Whether it’s just adapting your daily activities to use less water and energy or cutting out waste, every little bit helps. This Valentine’s Day, UN Environment appealed for a “break-up with plastics”. By taking personal responsibility and turning to more environmentally friendly practices, we can begin the slow process of transforming our societies.
And for those of you keen or perhaps able to do more, we’re here to help. In fact, we’re particularly interested to hear from you. Last year, we unveiled the first Young Champions of the Earth, and as we move to tackle a range of challenges – from soil degradation to fast decreasing bee populations, we’re looking for the next crop of brilliant movers, thinkers and shakers in 2018.

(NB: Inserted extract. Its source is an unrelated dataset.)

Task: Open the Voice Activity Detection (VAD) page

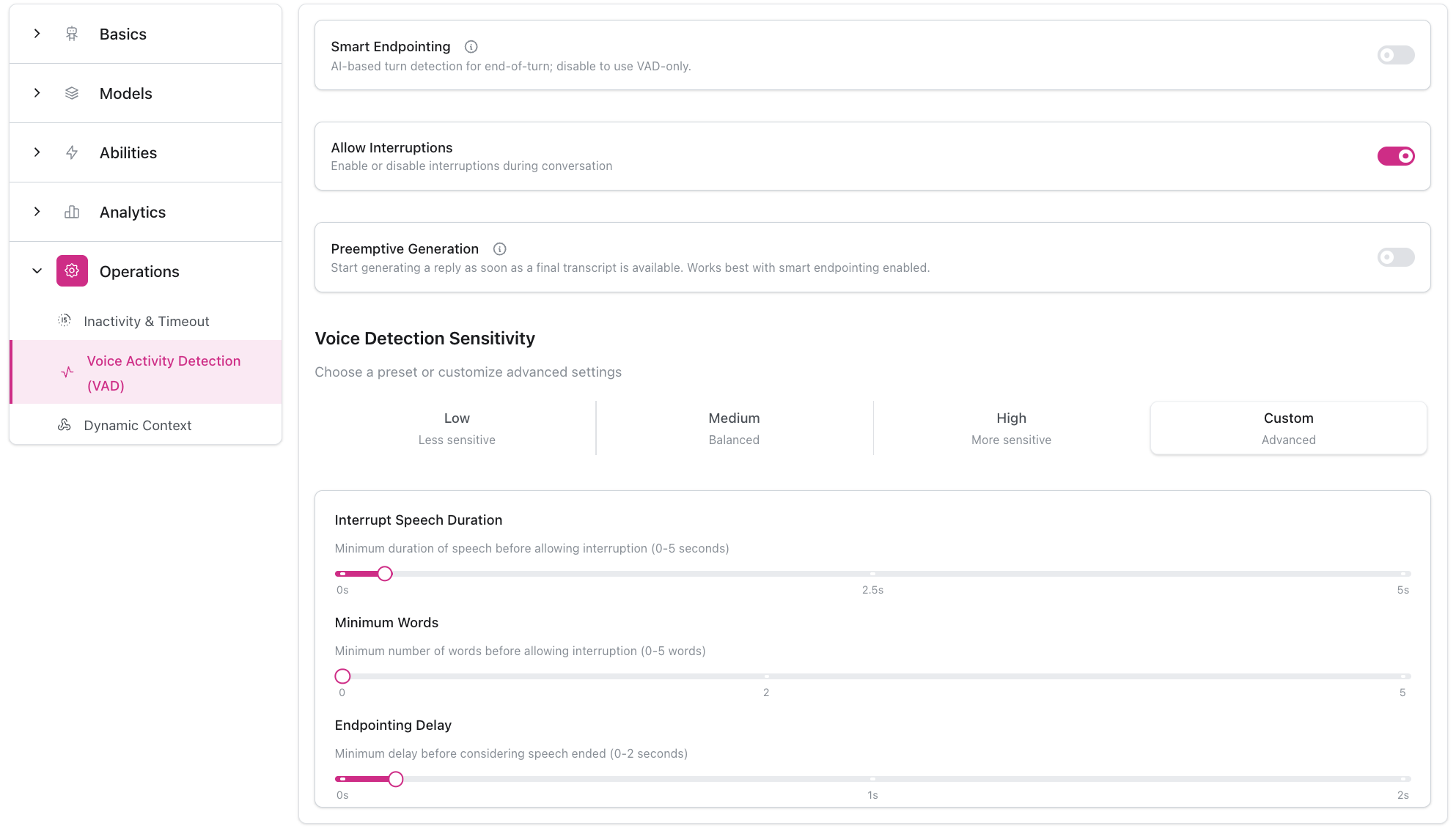Action: (163, 372)
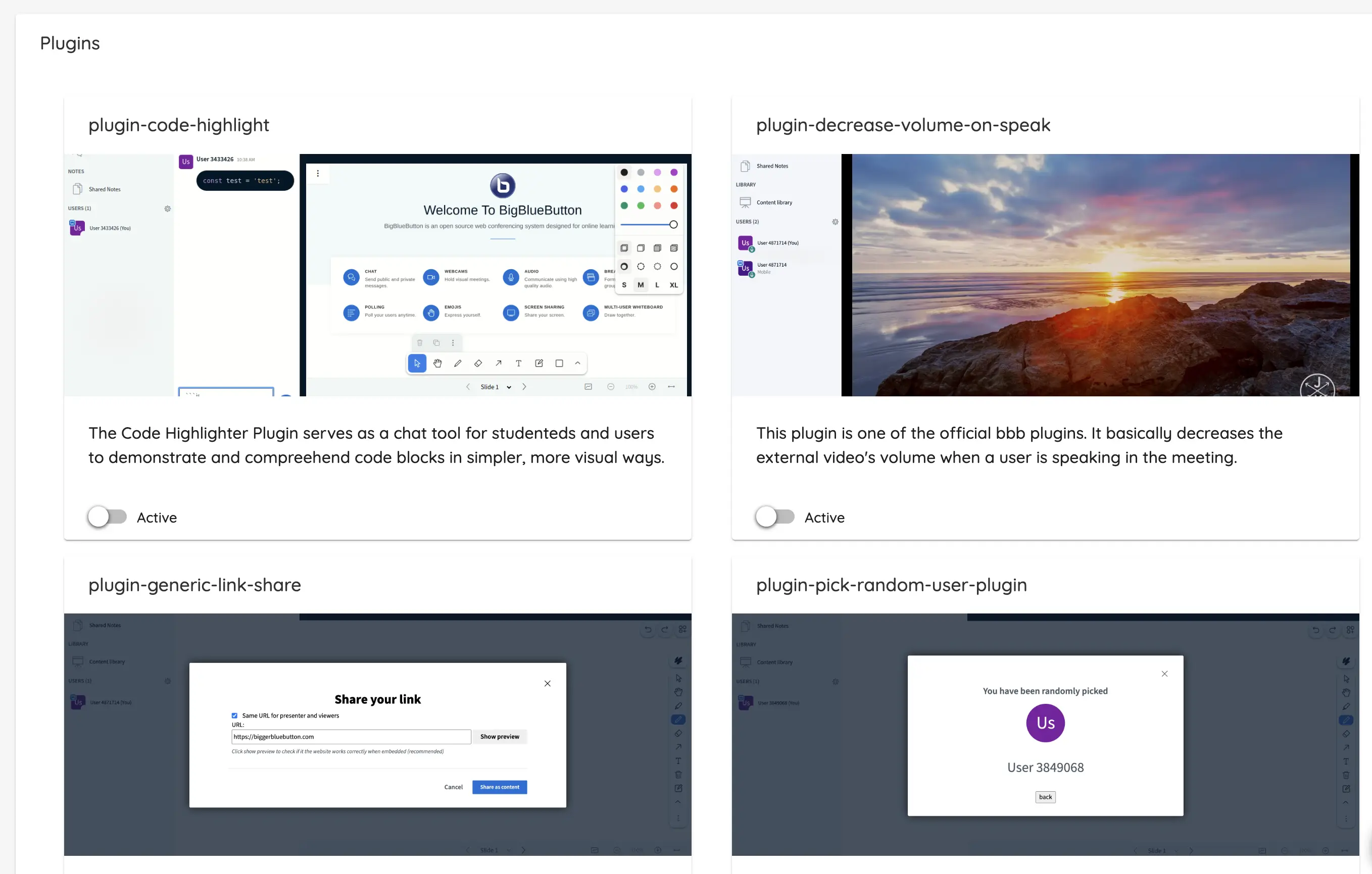This screenshot has width=1372, height=874.
Task: Select the rectangle shape tool in whiteboard toolbar
Action: (559, 363)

If you have an idea or project that addresses pressing environmental concerns, we’re all ears. It was my honour a few months ago to recognize Omer Badokhon, a Yemeni engineer, who even in the middle of his country’s conflict dreamt up a brilliant device that swiftly decomposes organic waste, thereby producing biogas.
The more innovative and daring, the better. Another of last year’s winners, Mariama Mamane from Burkina Faso, developed a programme that uses one problem to help solve another. By taking invasive water hyacinth plants, which clog many of Africa’s waterways, she found a cheap and sustainable means of producing energy and organic fertiliser.
This is a call for youth action because we need you. And we need you now. Don’t sit back, thinking this isn’t your problem. The environment is crying out for your assistance. We’re here to help make that happen.